One of her public projects — a “mobile exhibition” called Blindspot Galleries — involved her driving a Ford minivan that was stuck all over with handmade magnets. At stops, she encouraged people to snag a free magnet. “I think of the art I leave behind as a gifting,” she said at a recent talk at Bowdoin.
Bulawsky, an associate professor of art at the Sam Fox School of Design and Visual Arts in St. Louis, was this semester’s visiting printmaker for the Marvin Bileck Printmaking Project, sponsored by the Marvin Bileck and Emily Nelligan Trust. Each semester, Bowdoin invites a printmaker to campus for one week to produce prints with help from current printmaking students (watch a video of students working with the last spring’s visiting printmaker Susan Groce). The artist also gives a talk to the community.

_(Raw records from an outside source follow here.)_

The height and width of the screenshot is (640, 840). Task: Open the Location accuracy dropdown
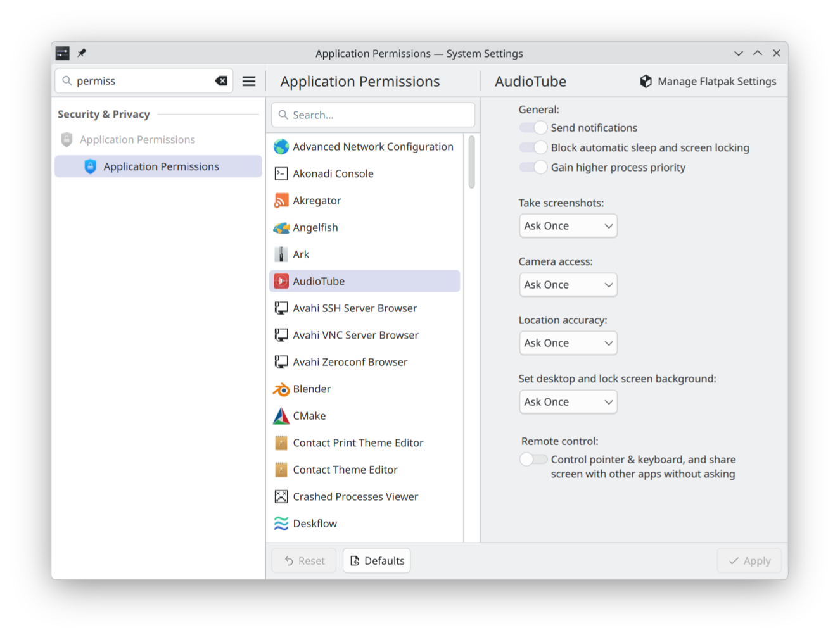568,342
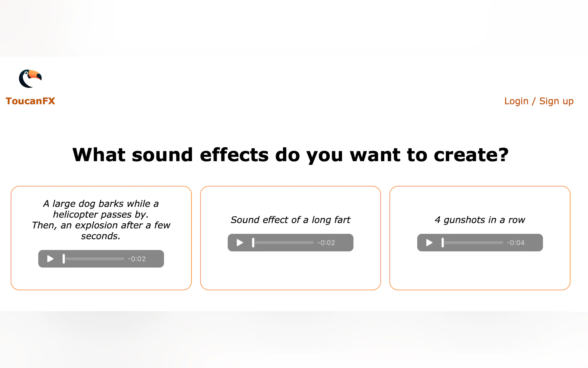This screenshot has width=588, height=368.
Task: Play the long fart sound effect
Action: click(x=240, y=243)
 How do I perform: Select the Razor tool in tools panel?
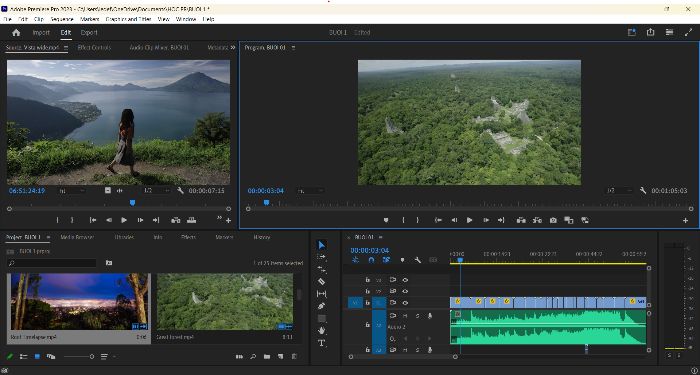(x=321, y=281)
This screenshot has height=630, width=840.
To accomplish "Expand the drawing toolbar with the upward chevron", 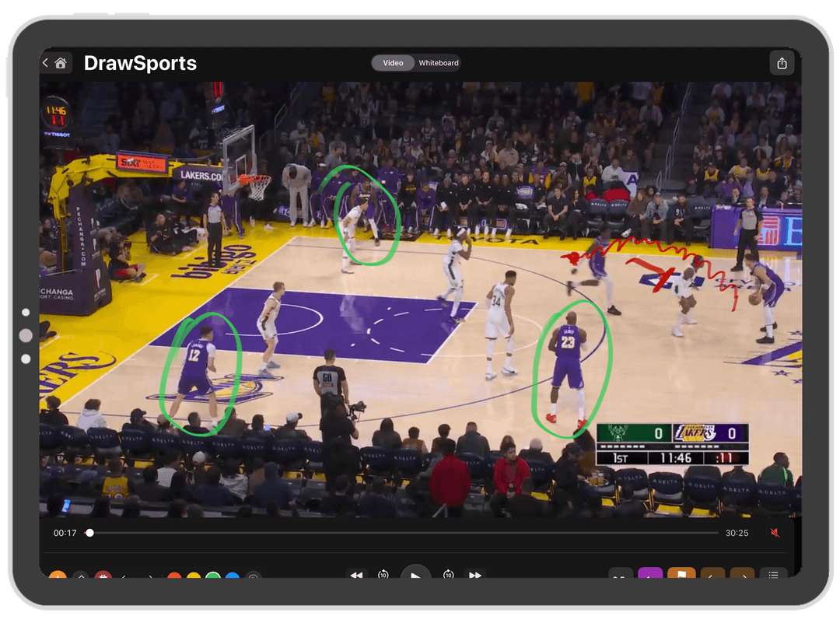I will (x=82, y=576).
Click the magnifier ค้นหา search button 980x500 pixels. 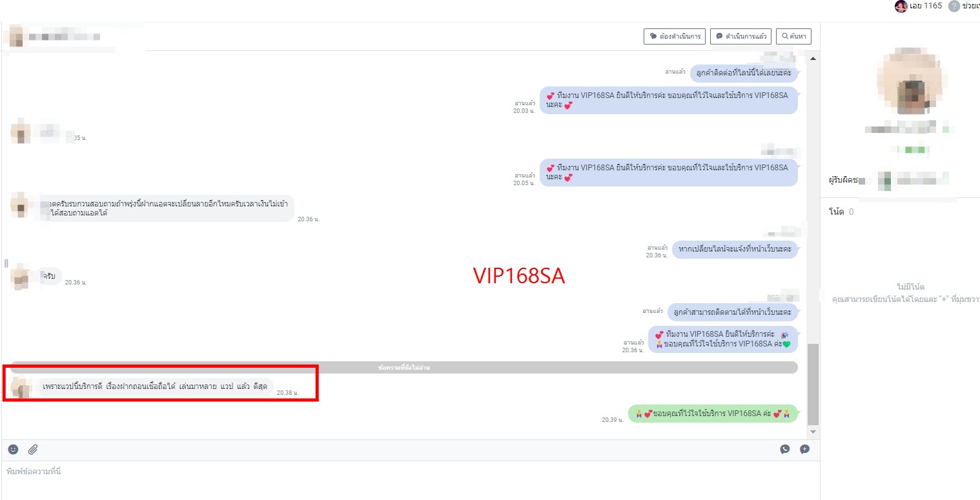coord(793,36)
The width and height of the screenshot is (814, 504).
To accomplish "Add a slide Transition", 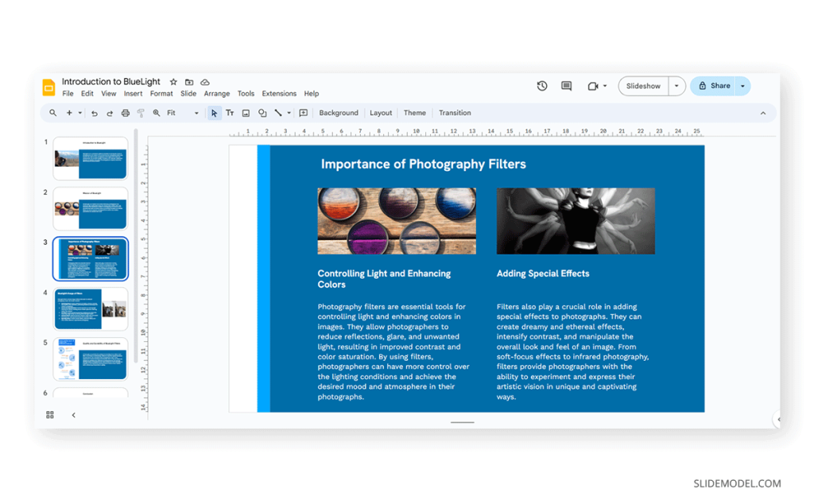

In her campus talk, Bulawsky said she has boiled down the philosophy of printmaking into three parts: the matrix, the mark and the multiple. The matrix is the plate on which the print is born. The mark is its impression, a recording of history. The multiple represents the multiplicity of prints, the generosity and exchange of art that prints foster.
Bulawsky described several of her pieces, explaining their origin and the process of making them. One of her paper works, Flashbulb Memories, took the form of a mixed media series in which she overlapped her personal memories with current events, exploring “the relationship between personal and cultural versions of history.” On her website, she explains, “The images become personalized homages to some of the most significant and idiosyncratic moments of the last four decades, among them the shootings at Kent State in 1970 and the death of Elvis Presley in 1977.”
Bulawsky made another public installation, “We Belong to the Dead,” to also serve as a memorial of sorts. She first asked Facebook users to create and post a portrait of their favorite dead artist. After collecting portraits of Johnny Cash, Albrecht Durer, Dennis Hopper and many others, she printed 6,000 copies of each portrait and attached them to stakes that were stuck in the ground throughout Minneapolis. Like the magnets, she hoped passers-by would pull up the stakes to take a print home.
“One of the exciting, exhilarating things about doing unsanctioned art is that you don’t know what’s going to happen,” she said.